AIM OF THE TASK = Search the entries below for "empty" and copy each matching line.

RECORDS TO USE =
※
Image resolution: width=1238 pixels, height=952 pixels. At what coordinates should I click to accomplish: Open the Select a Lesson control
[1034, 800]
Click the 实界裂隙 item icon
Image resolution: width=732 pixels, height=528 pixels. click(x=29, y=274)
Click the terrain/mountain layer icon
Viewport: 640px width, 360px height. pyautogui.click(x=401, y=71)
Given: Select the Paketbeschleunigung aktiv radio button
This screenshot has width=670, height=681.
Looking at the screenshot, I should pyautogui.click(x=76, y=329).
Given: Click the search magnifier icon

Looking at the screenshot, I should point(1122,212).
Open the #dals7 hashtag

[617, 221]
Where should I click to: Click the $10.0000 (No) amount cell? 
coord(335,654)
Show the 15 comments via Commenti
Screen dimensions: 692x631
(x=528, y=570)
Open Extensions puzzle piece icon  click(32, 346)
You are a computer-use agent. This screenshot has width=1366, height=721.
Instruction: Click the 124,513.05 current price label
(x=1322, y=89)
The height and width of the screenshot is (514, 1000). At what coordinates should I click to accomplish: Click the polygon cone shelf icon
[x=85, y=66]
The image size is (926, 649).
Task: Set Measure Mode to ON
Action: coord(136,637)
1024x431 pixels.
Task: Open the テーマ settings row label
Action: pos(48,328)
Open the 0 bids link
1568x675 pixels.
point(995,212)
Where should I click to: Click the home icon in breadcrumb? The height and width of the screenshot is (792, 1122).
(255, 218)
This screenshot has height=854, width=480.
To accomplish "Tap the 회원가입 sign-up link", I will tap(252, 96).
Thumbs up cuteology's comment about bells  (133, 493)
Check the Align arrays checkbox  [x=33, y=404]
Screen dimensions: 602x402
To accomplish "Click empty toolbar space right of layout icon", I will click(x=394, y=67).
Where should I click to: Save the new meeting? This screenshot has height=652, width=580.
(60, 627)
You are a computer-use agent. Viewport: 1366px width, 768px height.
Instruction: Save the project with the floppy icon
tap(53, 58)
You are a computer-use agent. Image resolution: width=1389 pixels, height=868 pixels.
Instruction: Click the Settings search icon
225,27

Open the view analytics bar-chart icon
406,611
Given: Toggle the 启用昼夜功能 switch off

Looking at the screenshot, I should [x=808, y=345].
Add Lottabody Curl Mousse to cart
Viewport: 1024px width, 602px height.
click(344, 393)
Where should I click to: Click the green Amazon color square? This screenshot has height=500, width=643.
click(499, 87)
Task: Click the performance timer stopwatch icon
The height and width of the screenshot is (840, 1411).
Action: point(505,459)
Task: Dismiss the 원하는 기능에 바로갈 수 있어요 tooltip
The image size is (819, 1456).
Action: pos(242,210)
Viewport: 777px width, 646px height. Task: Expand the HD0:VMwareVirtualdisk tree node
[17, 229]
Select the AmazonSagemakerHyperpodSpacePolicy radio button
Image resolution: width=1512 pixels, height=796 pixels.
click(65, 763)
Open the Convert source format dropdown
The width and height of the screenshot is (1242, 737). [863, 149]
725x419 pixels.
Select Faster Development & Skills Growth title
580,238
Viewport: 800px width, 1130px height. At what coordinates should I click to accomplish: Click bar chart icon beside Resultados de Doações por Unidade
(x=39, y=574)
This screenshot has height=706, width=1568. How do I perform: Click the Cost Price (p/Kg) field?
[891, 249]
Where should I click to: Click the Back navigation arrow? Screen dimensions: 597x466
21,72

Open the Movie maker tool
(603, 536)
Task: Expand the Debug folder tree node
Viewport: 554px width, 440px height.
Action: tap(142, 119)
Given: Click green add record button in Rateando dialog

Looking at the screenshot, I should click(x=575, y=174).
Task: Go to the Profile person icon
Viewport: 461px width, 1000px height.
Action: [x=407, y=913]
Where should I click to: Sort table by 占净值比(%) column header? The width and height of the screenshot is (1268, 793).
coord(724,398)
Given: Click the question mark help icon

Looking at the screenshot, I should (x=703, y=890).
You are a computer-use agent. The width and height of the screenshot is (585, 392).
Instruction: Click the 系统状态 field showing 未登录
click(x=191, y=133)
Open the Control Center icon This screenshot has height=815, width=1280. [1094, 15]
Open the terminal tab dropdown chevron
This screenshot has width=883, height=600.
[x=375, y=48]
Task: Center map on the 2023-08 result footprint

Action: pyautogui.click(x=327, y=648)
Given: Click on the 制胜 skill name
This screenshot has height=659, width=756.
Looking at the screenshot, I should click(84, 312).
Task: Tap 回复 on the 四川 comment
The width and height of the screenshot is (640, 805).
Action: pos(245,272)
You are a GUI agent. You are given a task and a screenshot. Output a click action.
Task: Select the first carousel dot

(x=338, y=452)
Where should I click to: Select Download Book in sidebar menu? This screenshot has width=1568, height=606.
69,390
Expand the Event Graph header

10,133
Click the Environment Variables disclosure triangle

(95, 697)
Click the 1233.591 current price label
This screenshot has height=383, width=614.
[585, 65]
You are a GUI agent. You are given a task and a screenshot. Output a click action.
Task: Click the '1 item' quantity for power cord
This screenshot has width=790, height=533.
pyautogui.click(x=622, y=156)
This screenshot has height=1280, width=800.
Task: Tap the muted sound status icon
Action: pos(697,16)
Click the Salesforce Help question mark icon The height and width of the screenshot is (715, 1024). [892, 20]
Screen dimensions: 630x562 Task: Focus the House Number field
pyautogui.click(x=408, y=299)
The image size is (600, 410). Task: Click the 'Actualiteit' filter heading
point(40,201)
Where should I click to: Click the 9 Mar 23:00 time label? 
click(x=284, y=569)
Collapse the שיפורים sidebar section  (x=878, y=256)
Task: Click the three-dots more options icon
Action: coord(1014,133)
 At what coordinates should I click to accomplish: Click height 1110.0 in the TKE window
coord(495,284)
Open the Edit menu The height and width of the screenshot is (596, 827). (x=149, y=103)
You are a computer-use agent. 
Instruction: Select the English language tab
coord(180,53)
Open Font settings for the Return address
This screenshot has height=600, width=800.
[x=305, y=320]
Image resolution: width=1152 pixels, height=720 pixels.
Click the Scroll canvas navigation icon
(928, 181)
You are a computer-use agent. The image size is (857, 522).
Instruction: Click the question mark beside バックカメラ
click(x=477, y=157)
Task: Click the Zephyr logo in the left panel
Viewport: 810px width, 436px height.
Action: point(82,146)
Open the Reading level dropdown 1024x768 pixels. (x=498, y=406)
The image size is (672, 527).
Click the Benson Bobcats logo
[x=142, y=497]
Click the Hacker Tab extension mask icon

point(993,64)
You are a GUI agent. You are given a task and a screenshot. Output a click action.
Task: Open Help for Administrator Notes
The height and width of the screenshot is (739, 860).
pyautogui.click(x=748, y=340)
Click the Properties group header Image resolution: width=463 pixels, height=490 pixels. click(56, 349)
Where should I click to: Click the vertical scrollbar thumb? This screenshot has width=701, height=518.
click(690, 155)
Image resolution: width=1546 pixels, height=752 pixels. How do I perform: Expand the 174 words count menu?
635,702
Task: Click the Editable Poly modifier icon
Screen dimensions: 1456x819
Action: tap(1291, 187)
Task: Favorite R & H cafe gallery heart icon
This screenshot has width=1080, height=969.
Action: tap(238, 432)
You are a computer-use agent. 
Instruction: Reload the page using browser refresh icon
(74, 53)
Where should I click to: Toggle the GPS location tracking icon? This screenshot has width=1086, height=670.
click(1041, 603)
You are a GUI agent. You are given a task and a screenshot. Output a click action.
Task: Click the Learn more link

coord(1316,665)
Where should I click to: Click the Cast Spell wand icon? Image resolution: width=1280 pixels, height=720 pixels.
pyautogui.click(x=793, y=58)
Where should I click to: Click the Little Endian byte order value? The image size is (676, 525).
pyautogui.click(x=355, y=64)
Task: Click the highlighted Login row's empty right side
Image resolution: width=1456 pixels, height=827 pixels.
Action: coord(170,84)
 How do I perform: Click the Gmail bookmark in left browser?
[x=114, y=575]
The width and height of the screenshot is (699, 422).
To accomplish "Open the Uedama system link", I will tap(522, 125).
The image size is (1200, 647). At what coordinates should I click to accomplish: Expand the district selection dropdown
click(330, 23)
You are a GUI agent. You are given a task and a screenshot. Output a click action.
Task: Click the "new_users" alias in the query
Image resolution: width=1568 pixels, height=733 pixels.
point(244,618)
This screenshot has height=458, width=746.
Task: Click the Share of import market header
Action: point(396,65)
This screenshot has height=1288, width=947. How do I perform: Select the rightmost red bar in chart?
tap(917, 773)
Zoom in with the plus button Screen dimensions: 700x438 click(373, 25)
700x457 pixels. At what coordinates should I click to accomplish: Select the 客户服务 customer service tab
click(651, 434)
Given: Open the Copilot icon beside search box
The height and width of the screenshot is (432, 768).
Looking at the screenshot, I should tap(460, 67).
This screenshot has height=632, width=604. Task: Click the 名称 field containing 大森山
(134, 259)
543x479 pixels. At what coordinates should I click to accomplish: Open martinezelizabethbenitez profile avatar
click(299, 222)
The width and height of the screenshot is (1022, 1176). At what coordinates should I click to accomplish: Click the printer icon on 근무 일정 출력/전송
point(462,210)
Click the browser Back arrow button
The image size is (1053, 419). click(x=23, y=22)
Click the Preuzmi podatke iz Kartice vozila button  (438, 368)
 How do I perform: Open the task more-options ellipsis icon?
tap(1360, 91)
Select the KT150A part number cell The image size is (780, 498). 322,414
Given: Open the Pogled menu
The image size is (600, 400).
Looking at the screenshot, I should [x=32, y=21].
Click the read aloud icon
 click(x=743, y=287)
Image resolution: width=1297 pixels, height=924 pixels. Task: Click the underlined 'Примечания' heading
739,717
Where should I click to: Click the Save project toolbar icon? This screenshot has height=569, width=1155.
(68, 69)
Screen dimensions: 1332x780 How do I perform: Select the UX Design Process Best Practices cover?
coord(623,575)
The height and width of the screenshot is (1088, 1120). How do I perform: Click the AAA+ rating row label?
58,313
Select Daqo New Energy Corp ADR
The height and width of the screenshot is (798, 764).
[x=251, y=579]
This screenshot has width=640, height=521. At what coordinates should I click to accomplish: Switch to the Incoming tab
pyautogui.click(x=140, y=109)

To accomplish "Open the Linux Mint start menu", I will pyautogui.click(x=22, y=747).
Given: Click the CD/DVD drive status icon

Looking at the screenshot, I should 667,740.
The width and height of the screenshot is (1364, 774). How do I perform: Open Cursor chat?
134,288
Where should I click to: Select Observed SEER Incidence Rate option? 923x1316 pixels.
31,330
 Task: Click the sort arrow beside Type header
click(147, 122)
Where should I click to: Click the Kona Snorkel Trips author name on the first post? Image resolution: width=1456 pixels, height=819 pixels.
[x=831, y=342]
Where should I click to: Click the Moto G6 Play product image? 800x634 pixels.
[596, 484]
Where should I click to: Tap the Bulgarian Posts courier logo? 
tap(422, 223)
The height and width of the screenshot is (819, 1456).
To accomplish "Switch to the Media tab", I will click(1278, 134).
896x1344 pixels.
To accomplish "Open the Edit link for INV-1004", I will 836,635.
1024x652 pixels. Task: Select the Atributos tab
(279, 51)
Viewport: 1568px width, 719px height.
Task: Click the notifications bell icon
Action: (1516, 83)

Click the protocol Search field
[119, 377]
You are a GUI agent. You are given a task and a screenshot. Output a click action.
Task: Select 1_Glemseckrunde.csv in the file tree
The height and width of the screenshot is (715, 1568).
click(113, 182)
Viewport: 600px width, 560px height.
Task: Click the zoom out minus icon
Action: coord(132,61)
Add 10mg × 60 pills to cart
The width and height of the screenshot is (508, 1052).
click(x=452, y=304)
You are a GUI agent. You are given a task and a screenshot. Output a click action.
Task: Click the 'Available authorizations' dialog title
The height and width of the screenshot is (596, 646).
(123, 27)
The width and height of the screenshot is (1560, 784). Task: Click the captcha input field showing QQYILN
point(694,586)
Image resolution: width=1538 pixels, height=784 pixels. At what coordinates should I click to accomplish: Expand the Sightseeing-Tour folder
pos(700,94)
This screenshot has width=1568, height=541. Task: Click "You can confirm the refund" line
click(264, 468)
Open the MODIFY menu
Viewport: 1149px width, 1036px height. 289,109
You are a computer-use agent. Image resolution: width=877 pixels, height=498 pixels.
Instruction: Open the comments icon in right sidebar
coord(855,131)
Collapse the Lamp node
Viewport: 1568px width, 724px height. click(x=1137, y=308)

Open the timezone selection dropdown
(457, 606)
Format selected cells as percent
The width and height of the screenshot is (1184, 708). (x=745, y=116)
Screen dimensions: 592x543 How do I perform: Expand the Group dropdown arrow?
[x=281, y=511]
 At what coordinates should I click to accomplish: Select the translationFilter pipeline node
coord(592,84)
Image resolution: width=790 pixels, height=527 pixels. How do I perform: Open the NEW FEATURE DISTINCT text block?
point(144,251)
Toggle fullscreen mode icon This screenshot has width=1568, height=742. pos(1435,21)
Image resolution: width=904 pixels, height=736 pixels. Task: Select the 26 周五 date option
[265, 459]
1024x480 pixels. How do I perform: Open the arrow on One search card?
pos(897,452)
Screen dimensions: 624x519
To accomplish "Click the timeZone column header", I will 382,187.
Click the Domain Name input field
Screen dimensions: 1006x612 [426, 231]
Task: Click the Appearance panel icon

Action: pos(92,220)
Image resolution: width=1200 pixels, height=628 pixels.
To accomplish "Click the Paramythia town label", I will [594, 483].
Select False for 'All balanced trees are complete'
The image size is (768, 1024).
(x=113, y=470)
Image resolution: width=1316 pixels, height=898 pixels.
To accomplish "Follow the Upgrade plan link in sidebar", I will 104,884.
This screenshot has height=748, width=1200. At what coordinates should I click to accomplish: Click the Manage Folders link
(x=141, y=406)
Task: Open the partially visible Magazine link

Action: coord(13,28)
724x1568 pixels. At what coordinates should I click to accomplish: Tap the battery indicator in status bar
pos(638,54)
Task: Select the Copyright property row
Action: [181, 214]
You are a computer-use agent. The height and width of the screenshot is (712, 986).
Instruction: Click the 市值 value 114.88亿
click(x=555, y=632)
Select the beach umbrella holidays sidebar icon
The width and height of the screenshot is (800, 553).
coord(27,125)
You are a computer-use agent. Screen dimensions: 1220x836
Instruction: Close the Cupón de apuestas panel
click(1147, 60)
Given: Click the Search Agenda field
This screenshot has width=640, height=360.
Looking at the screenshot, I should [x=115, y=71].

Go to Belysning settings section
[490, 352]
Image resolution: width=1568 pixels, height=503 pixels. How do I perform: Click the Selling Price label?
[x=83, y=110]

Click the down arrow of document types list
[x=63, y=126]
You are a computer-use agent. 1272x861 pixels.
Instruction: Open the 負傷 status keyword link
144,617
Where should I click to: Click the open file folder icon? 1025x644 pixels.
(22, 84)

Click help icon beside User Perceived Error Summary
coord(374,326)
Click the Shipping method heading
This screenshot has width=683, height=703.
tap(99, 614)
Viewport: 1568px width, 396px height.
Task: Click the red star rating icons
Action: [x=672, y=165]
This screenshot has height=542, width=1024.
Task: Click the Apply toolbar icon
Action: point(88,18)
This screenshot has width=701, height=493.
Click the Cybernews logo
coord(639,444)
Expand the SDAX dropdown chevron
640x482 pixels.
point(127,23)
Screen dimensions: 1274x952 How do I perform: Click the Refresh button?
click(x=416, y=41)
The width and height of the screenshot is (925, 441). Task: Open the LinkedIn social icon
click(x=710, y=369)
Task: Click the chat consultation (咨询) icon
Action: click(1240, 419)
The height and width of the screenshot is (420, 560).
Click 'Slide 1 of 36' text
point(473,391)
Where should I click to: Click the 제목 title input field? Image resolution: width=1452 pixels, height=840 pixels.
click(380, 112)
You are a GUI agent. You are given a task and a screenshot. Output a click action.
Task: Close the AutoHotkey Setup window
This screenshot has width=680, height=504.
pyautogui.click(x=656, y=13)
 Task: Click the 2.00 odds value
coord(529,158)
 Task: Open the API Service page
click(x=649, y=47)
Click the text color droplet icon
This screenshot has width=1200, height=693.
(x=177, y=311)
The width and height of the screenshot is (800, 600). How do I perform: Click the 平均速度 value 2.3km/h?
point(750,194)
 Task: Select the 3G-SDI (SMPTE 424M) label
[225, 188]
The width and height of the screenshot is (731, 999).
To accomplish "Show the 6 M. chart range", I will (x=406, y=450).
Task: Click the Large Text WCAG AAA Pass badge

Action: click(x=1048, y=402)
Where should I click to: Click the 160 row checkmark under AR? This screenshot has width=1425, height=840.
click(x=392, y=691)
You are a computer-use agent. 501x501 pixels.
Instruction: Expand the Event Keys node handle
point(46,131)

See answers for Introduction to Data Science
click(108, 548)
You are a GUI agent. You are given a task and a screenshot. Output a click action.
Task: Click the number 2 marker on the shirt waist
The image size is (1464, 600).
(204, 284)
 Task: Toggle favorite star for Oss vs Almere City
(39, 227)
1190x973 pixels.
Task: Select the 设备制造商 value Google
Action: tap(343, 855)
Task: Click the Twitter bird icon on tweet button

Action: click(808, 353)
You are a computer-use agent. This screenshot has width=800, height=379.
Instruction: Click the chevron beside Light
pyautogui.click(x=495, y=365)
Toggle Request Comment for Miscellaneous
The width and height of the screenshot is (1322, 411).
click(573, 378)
※
COMPLETED TASK =
To accomplish "Click empty toolbar space right of layout icon", I will click(x=394, y=67).
Task: Click the highlighted Login row's empty right side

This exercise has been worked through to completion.